### Text under study
§ §

Helpful tips on what to expect and what to bring
So you've decided to dip your toe into this whole whitewater thing by coming to the beginner's clinic! Congrats! You've made the right choice. We know that just showing up to camp and learn a new sport with strangers can be a little intimidating for some. We want your experience to be great, and that starts with knowing what to expect. You can get a visual on clinic by visiting our photo album at http://bwaspringclinic.weebly.com/clinic-pics.html.
About the Camping
- Camping will take place riverside on the Russell Fork River in Elkhorn City, KY. The price is included in your clinic fee.
- The campground is called Ratliffe Hole and offers modest restroom facilities with toilets and showers (showers aren't great!).
- Camping spots are on a first come, first serve basis, but there should be plenty of space.
- Firewood can sometimes be purchased or scavenged locally. You should not bring in firewood from other locations as it spreads parasites. We will provide wood for community fires, and boaters are very social creatures.
- Clinic participants are a very diverse group of people. Some will shake it on the dance floor all night, while others will turn in early. Consider this when choosing a spot to camp. If you're an early to bed kind of person, do not camp next to the pavilion or down by the river. Quiet, family camping will be designated up on the hill.
- Non participating guests may attend the clinic and camp and eat with us for a $20 fee.
About the classes
- There will be a morning class and afternoon class on Saturday and a morning class on Sunday.
- Classes will be small in size, with an instructor and a safety assistant.
- You will be assigned a class based on your reported skill level. All skill levels are welcome, even if you've never seen a kayak in your life.

§ §

### Provided data
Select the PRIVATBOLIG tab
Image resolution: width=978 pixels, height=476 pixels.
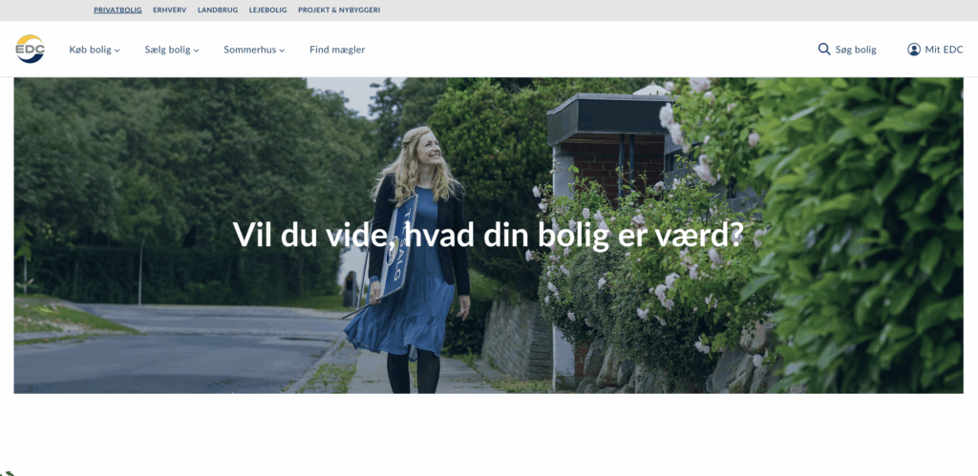[117, 10]
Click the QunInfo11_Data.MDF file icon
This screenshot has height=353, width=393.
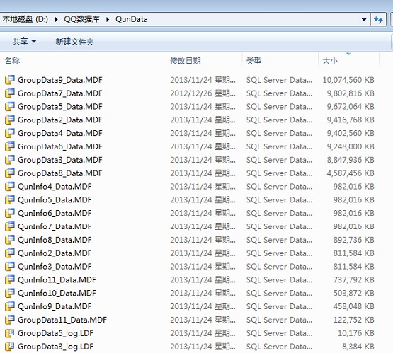9,280
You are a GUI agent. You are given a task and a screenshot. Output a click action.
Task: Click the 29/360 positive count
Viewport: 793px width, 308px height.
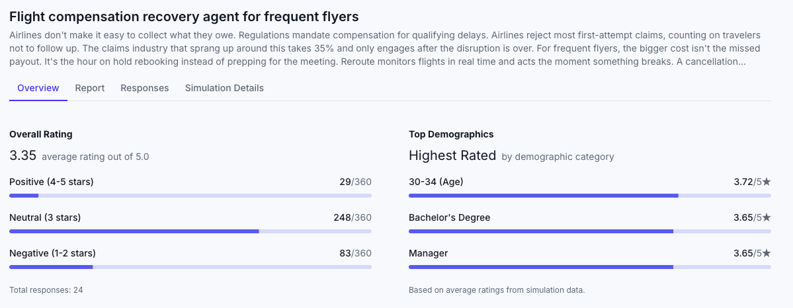(x=355, y=182)
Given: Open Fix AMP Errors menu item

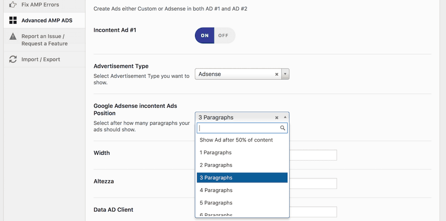Looking at the screenshot, I should [40, 5].
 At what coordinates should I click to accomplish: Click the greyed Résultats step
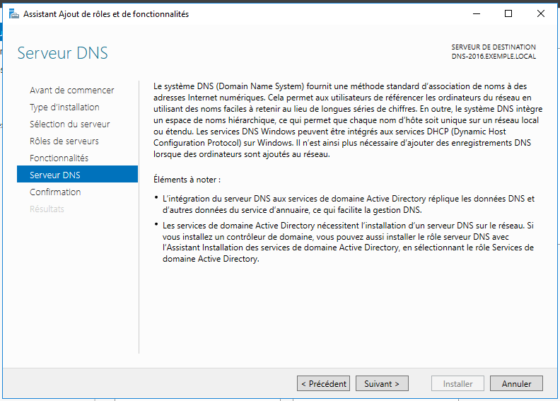point(47,209)
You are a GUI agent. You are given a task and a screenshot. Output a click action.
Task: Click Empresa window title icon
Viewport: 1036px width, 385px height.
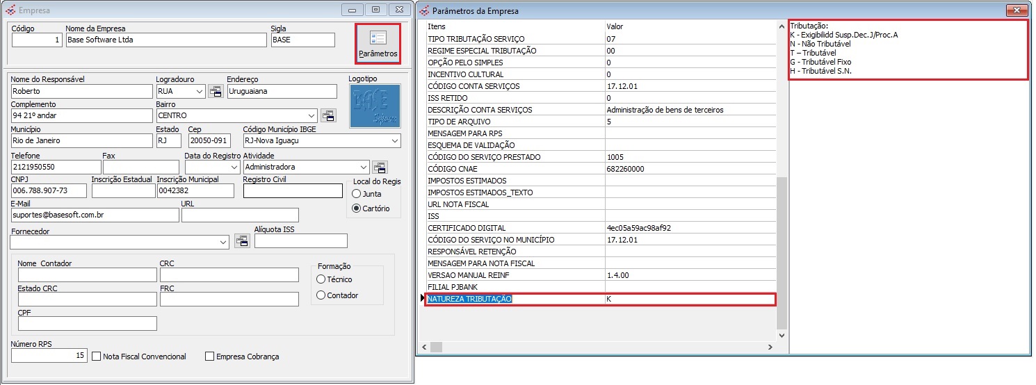(x=10, y=10)
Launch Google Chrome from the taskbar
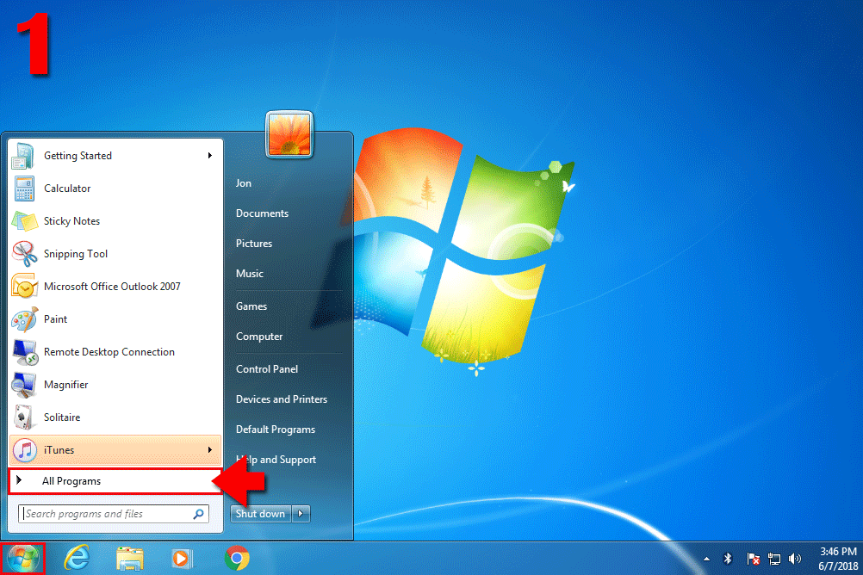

§ §

### Task to carry out
Please pick up the whitewater clinic tips after their last sentence and carry them on. The rows have nothing to do with this.

### Solved problem
- Basic clothing such as water shoes or booties and socks, pants, leggings and tops worn on the river should NOT be made out of cotton material. You should dress warmer than you think you need to, with layers you can take off if necessary. The water is dam release, so it will be cool. Anything polyester or spandex or designed to be moisture wicking is ideal. A fleece top is great for warmth.
- You should bring as much whitewater gear and clothing as you own. If you are just beginning, we recommend that you purchase your own pfd and and helmet, as they are harder to borrow and will fit you better it they're yours. Farmer John neoprene suits, hydroskin or dry suits are also recommended. But if you do not have these items, let us know an we will help you borrow them.
- Gear talk can be overwhelming for a new boater but there is no need for you to show up to your first clinic with $2000 worth of new stuff. For questions about gear and clothing, Michael Daughtery at 502-554-8489 or email at VP@bluegrasswildwater.org with any questions.
About the events
- The dance party will take place on Saturday night, to celebrate a great day on the river. Dance parties are a common occurrence at BWA events and are quite informal.
- The talent show will also take place on Saturday, right after dinner. Participation is open to anyone, no actual talent required. Prizes will be awarded.
About the kids
- There are some pretty amazing youngsters in whitewater sports. Feel free to bring your children along and even enroll them in the clinic. There are usually other children.
- For quiet, family friendly camping, locate the designated areas when you arrive.
What to bring
- Tent and accessories
- A warm sleeping bag and other bed-time comforts
- A flashlight
- Garbage bags for your own campsite
- Firewood (if wanted) in compliance with state laws
- Your own plate, knife, fork, spoon, cup, and coffee mug.
- Snacks/lunch for Saturday afternoon.
- Beverages of your choosing. Alcoholic beverages must be kept in a plastic cup at ALL times.
- As much gear as you have, including a PFD, spray skirt, helmet, noseplugs, a whitewater kayak, Whitewater Canoe (with float bags and riggings) or C-1 (no recreational kayaks, rafts, canoes, or SUPs), a paddle, a dry bag, neoprene cold weather gear or dry suit, river shoes or booties with good traction, wool socks, and moisture wicking, non-cotton clothing.
- Warm, comfortable clothes to wear around the campsite.
- Personal comfort items like chap stick, toiletries and aspirin.
- Ear plugs (if you’re a light sleeper)
- Your sense of adventure.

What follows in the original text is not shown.